Latest Quarterly Postal Service Loss Is Alarming for Taxpayers

Today, the United States Postal Service (USPS) announced a $4.5 billion loss in the second quarter of 2020. The financial statement resounds the alarms expressed by the National Taxpayers Union about the Postal Service’s failures to address its dire finances and the implications this may have for the taxpaying public. Years of agency mismanagement, coupled with the current economic crisis as a result of the COVID-19 pandemic, are likely to expedite the deterioration of USPS’s financial situation. This makes comprehensive postal service reform more pressing and urgent than ever before.

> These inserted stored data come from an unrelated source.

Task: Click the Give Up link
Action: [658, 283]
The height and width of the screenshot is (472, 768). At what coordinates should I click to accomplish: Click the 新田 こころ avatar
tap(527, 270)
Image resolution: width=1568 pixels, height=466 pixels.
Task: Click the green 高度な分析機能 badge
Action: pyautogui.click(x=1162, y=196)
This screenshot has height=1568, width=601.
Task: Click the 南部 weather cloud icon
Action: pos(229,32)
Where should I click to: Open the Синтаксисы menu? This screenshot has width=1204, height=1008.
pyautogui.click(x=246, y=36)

In response to today’s report, NTU Policy and Government Affairs Manager Thomas Aiello issued the following statement:

“Unfortunately every quarter seems to bring bad news and worse prospects at USPS. It seems the question is no longer ‘is the postal service going to have a loss?’ but ‘how bad will it be?’ The structural inefficiencies in USPS’s business model continues to drive operating costs higher despite slightly higher revenues. In Q2 of 2020, USPS had revenues of $17.8 billion, which is about $400 million more than Q2 of 2019. Unfortunately, over the same period, total operating costs increased by almost $3 billion.

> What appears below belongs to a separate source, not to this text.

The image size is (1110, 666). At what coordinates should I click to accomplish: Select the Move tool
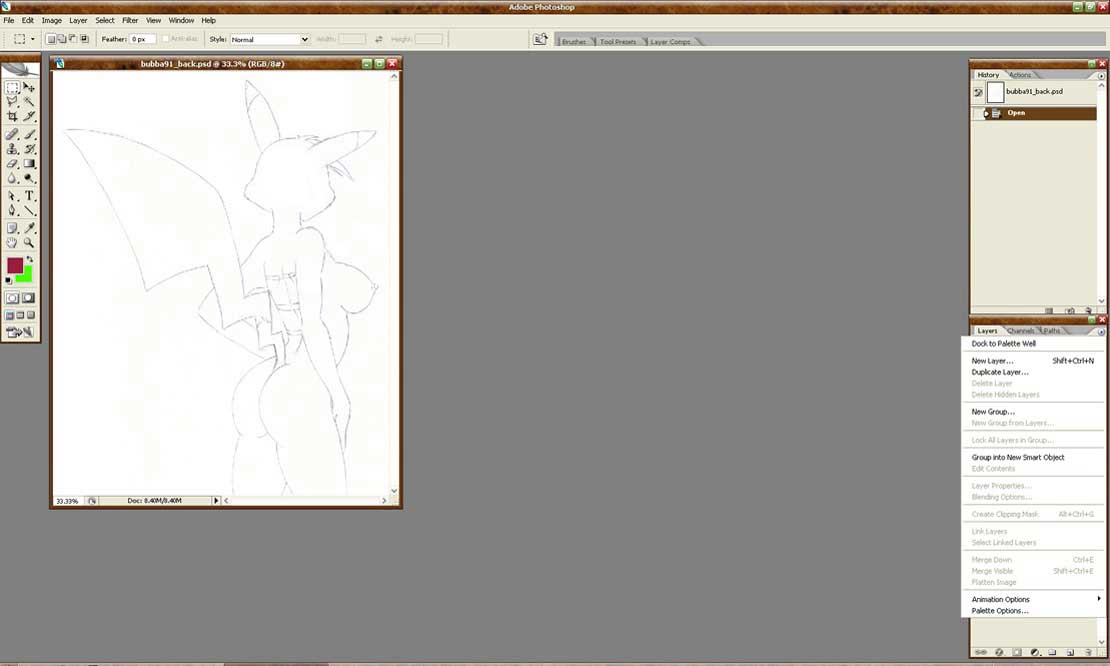click(x=29, y=88)
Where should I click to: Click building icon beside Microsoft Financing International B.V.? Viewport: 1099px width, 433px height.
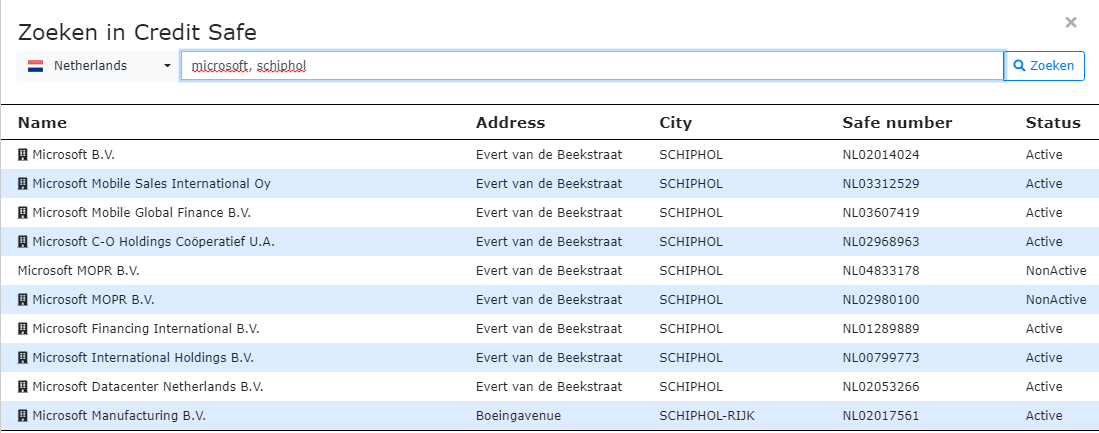pos(23,329)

While some may point to the pandemic as a reason for this dramatic loss, the data show the fiscal difficulties existed long before the current crisis ever began. In fact, according to USPS, the pandemic had little impact on these numbers, stating “since the Postal Service began experiencing the impacts of the pandemic in mid-March, the pandemic did not have a material impact on its second quarter results, although significant impacts are expected for the remainder of the year.”

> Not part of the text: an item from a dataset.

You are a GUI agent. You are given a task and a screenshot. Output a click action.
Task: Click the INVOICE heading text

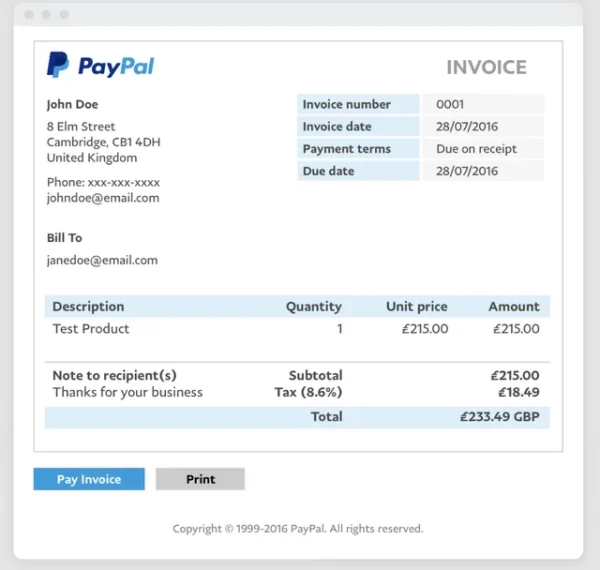[486, 68]
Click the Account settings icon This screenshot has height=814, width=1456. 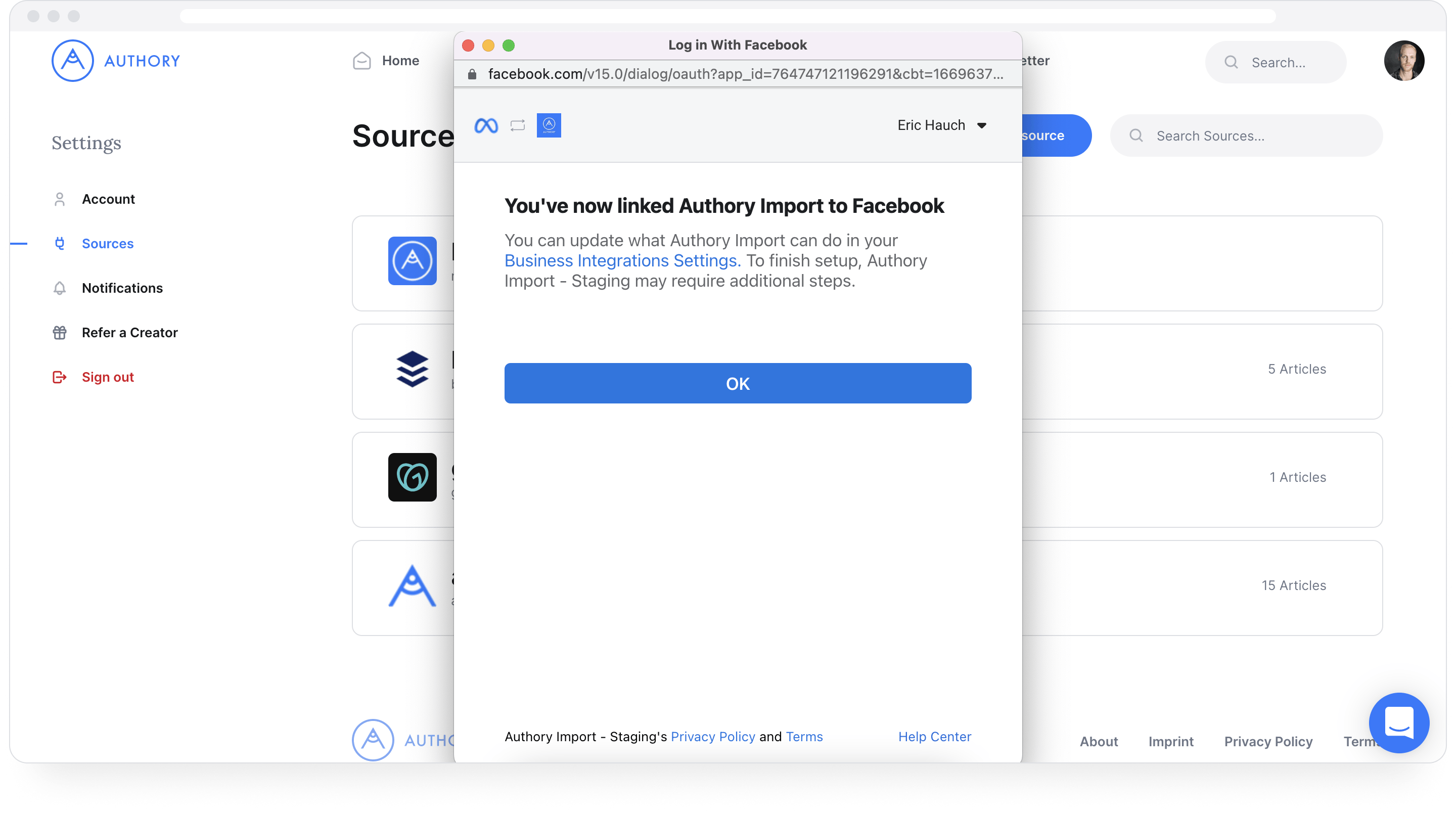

For the past twelve years, USPS has experienced multi-billion dollar deficits totaling more than $75 billion. Worse yet, the Government Accountability Office (GAO) finds USPS’s unfunded liabilities and debt stands at $143 billion, which is double its annual revenue. USPS has also received the GAO’s “high risk designation” every year since 2009 due to the agency’s “deteriorating and unsustainable” financial condition.

Just as they were put on the hook for Fannie Mae and Freddie Mac, taxpayers have every right to fear a USPS bailout. Quarter after quarter, year after year, postal problems should have served as a warning to policymakers for greater cost transparency, more managerial flexibility, and restraint on compensation costs at USPS. 

If there is any silver lining in these numbers, maybe Congressional lawmakers will finally realize the untenable position of USPS and get serious about implementing meaningful reform. That means finding new ways to raise revenues and reducing cost inefficiencies such as consolidating post office locations, adjusting delivery schedules, addressing compensation and benefit levels, and expanding private-sector partnerships. These reforms can be the foundation for putting the USPS on sound actuarial footing and make it a competitive business in the 21st century.

However, some members of Congress aren’t interested in any change and want to give USPS a $75 billion taxpayer-funded bailout. Simply handing the agency a check without tackling its glaring problems will only enable larger and larger losses of public money. 

USPS needs real reform not more bailouts. So will Washington heed this latest wake-up call and finally take action?